TOPLINE Three foreign athletes residing in the Olympic village and 16 other people linked to the Tokyo Olympics have tested positive for Covid-19, the games’ organizers announced on Friday, marking a record daily rise in cases tied to the event just hours before the opening ceremony is scheduled to kick off.
According to the organizing committee, the three infected athletes include two from the Czech Republic and one from the Netherlands, who are now undergoing a 14-day period of isolation, Kyodo News reported.
It’s unclear how many athletes have been identified as close contacts to the three positive cases, but they will not be required to enter isolation and will be allowed to compete if they test negative within six hours of the start of their events.
The 16 other people who tested positive include three contractors and three members of the media, the organizers said without offering additional details.
A total of 106 Covid-19 cases linked to the Olympics have been recorded since July 1, when the organizers started offering daily updates.
1,979. That’s the total number of Covid-19 cases reported in Tokyo on Thursday, the highest daily count since mid-January.
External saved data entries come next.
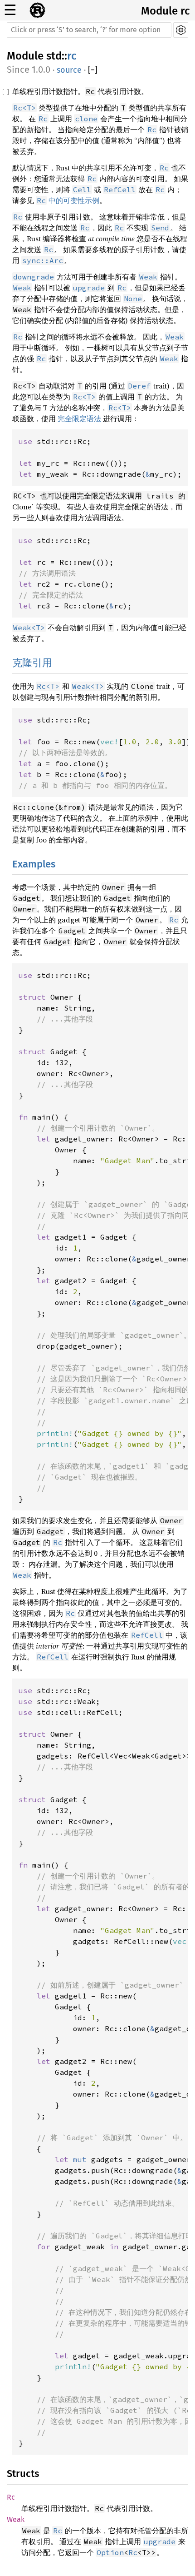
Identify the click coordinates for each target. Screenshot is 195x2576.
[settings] (180, 30)
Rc (11, 2497)
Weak (15, 2519)
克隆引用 (32, 663)
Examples (33, 864)
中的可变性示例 (68, 200)
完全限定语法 (79, 419)
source (69, 70)
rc (71, 56)
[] (93, 70)
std (54, 56)
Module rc (165, 11)
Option (110, 2552)
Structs (23, 2473)
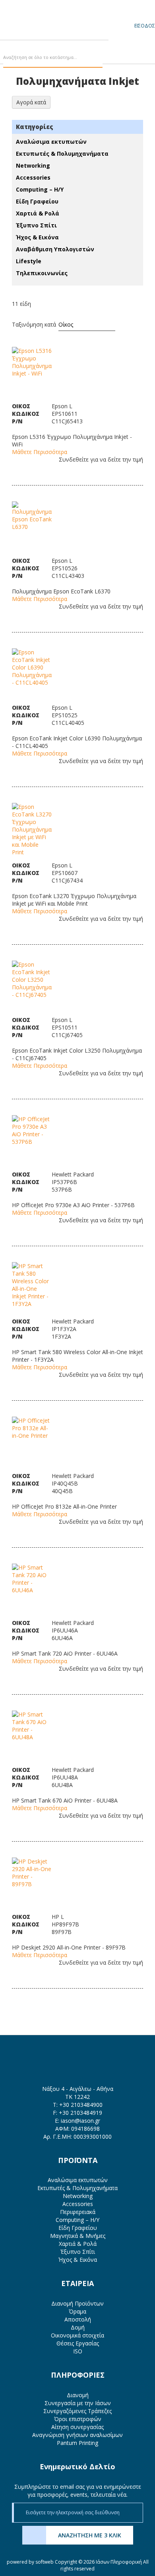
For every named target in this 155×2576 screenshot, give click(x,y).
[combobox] (53, 58)
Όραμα (77, 2311)
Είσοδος (144, 25)
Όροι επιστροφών (77, 2419)
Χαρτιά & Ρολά (37, 213)
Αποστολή (77, 2319)
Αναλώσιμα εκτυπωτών (51, 141)
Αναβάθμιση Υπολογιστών (55, 249)
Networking (33, 165)
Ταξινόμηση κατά (34, 324)
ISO (77, 2351)
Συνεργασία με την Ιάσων (78, 2403)
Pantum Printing (77, 2443)
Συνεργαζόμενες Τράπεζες (77, 2411)
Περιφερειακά (77, 2212)
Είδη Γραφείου (37, 201)
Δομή (78, 2327)
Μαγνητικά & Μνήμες (77, 2235)
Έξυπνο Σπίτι (36, 225)
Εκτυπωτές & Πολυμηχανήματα (62, 153)
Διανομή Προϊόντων (77, 2303)
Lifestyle (28, 261)
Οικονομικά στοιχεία (77, 2335)
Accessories (33, 177)
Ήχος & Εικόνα (37, 237)
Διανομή (78, 2395)
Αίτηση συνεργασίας (77, 2427)
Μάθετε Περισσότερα (39, 452)
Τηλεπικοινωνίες (42, 273)
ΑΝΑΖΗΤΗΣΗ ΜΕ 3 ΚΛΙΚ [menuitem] (89, 2535)
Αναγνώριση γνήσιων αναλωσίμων (77, 2435)
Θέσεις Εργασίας (77, 2343)
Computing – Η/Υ (40, 189)
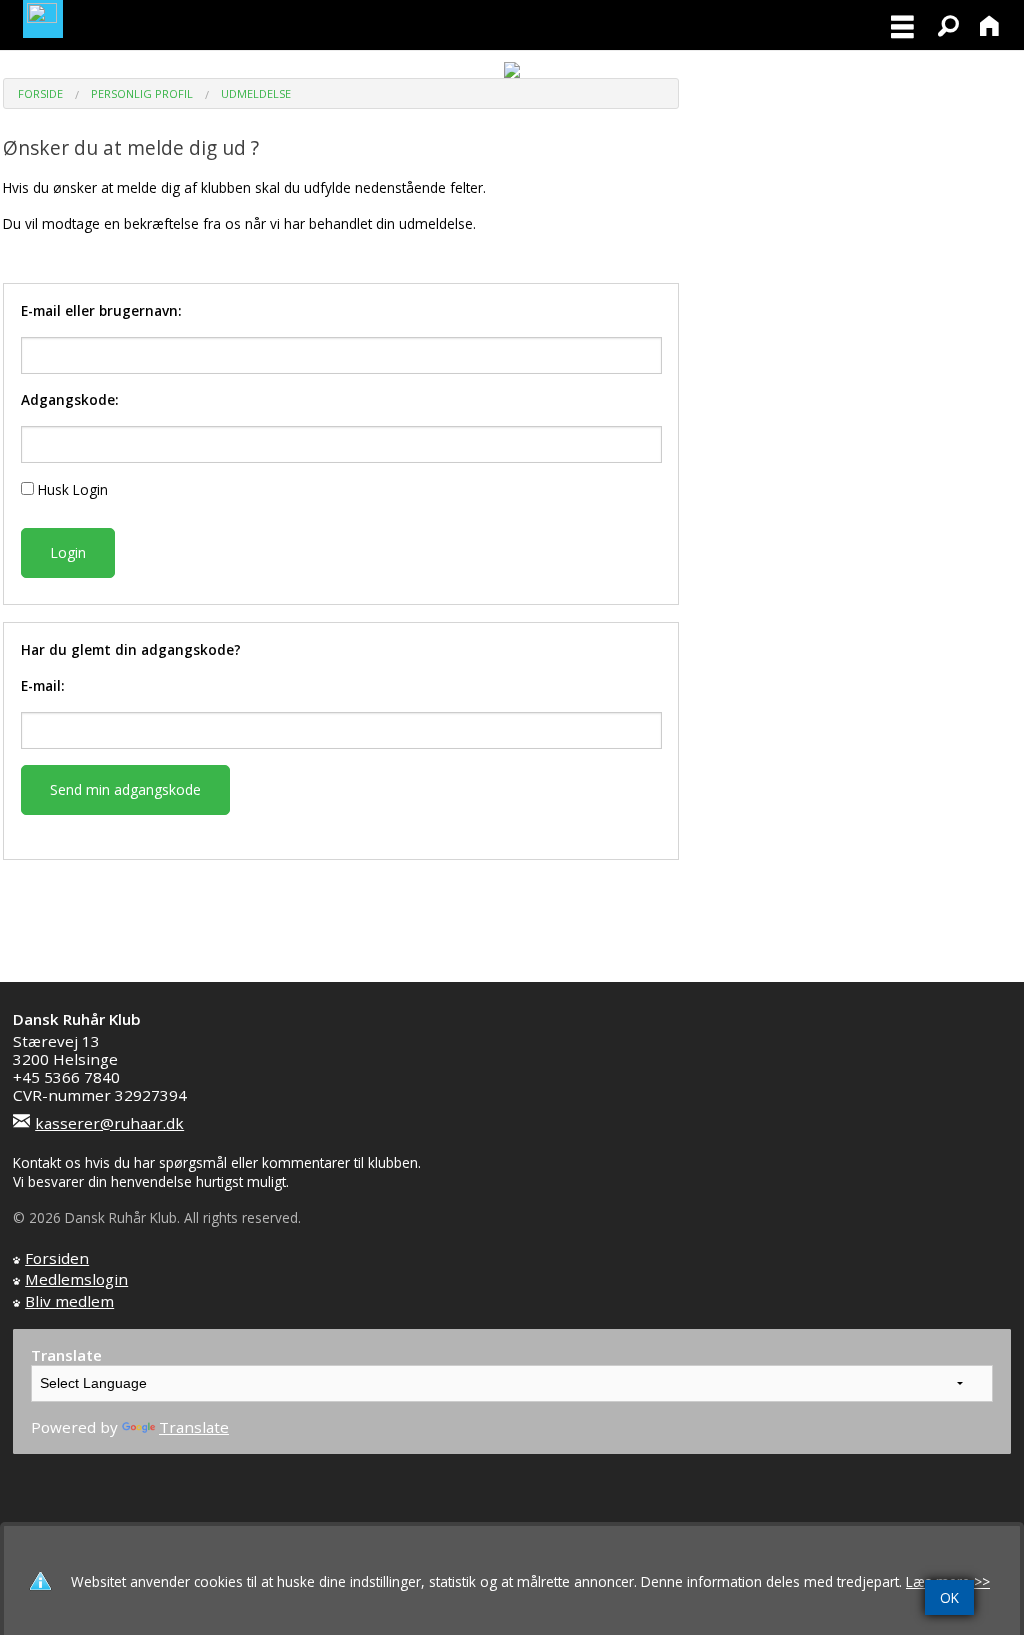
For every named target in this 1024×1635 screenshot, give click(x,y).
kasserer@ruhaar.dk (109, 1123)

After flattening out last month, cases in Tokyo began to rise in July, forcing the Japanese government to impose a state of emergency in the national capital.
The steady rise in the number of cases linked to the Olympics has raised questions about the adequacy of the safety measures put in place for the mega event. Experts have warned that the Olympic’s Covid-19 bubble has already been breached and it could lead to a larger outbreak that may spill into the Japanese population. Visiting athletes participating in the Tokyo Olympics and Paralympics are expected to follow a stringent set of pandemic-related rules which were unveiled last month. Under the rules, all participating athletes and officials will be screened for the virus daily and are required to provide saliva samples at set times. Athletes, who can only stay in officially approved accommodations, will have their movements restricted and will be subject to GPS tracking by officials.